Shift work has emerged as a risk factor for many chronic diseases, particularly cardiovascular disease (CVD). While the exact biological pathway by which shift work increases a person’s CVD risk is still not fully understood, it is hypothesized that disruption of cortisol during night work is an intermediate. Thus, the aim of this study is to determine whether total cortisol production, diurnal pattern, and cortisol variability mediate the relationship between current shift work (SW) status and cardiometabolic risk among female hospital employees. 326 female employees (166 rotating shift workers and 160 day workers) from a hospital in Southeastern Ontario, Canada participated in this cross-sectional, biomarker study. Current shift work exposure and other variables were reported in personal interviews. Urinary free cortisol was measured at every void over two 24-hour cycles, which included one-night shift for shift workers. Metabolic syndrome (MetS) criteria was determined through clinical exams. Diurnal cortisol production (AUCG) and cortisol pattern (AUCI) were calculated, as well as the magnitude of variation for both AUCG and AUCI. A cardiometabolic risk score (MetS score) was created based on score created by Hillier and colleagues (2012). Current shift work is associated with MetS (OR=2.41, 95% CI: 1.25, 4.64) and a higher MetS score. Shift work is also associated with lower levels of diurnal cortisol production and a greater magnitude of variation in pattern. We found that diurnal cortisol production mediates the relationship between shift work and the MetS score. There is no evidence that the cortisol pattern or the magnitudes of variation are intermediates between shift work and the MetS score.

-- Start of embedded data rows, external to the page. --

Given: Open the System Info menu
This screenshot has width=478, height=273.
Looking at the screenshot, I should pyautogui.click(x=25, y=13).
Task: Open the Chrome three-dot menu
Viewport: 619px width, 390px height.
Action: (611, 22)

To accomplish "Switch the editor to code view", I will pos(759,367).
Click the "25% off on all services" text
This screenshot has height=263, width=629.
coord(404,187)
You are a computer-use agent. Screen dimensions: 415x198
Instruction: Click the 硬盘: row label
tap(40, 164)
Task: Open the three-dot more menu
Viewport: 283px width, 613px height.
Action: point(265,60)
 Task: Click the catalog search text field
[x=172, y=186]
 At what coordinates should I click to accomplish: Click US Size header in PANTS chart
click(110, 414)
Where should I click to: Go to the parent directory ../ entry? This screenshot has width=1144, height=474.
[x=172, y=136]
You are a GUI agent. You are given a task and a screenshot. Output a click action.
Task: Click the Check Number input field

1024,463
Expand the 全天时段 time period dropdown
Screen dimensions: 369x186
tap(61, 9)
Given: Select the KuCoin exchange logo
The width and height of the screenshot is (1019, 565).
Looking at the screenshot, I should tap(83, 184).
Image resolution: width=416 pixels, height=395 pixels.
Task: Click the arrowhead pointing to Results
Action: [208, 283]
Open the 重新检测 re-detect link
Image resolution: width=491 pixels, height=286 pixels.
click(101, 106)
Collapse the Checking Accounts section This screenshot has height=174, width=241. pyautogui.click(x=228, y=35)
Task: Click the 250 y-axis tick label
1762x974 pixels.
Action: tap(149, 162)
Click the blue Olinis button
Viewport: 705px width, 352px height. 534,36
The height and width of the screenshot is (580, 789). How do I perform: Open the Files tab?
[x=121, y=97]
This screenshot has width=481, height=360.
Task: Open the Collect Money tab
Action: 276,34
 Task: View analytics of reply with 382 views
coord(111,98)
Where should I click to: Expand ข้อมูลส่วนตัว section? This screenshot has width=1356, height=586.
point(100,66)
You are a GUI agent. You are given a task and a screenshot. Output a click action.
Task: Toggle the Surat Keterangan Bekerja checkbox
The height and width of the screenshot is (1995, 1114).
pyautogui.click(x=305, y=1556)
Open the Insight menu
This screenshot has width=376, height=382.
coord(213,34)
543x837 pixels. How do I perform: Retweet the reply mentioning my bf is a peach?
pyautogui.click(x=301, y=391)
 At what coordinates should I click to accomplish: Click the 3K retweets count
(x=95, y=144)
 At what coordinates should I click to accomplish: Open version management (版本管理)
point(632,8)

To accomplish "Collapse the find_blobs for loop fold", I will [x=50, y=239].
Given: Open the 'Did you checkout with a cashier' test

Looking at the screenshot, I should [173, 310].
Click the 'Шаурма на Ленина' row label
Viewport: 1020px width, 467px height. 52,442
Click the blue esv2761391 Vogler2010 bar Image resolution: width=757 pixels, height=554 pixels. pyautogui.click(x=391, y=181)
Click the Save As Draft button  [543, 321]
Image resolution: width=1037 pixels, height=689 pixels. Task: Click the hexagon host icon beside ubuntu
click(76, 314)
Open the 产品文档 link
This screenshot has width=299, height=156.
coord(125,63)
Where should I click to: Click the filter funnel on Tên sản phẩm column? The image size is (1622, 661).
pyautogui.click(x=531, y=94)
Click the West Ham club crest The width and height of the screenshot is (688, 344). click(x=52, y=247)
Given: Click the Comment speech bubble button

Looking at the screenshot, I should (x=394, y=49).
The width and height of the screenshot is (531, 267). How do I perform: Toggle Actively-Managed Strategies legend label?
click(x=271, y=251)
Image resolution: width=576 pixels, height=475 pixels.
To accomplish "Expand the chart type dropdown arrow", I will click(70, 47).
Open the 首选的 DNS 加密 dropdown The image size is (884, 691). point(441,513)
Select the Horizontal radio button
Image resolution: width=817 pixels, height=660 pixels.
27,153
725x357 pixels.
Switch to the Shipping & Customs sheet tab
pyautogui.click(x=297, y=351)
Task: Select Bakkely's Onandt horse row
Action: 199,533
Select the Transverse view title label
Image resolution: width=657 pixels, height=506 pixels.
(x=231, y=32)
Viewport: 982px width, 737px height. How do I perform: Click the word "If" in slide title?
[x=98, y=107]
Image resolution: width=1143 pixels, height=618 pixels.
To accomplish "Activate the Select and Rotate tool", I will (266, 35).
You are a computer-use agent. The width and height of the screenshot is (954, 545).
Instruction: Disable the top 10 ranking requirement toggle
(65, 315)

Magnitude of AUCG variation is also associated with the MetS score while controlling for shift work, suggesting that changes in cortisol production, independent of shift work, are associated with an increased risk of MetS. Shift work is associated with the metabolic syndrome and with higher cardiometabolic risk. Current diurnal cortisol production mediates the relationship between current shift work and metabolic syndrome, while cortisol pattern and cortisol variability did not appear to be mediators. Future studies will investigate path analyses that consider other intermediates, such as sleep and work stress, in the pathway between shift work and CVD.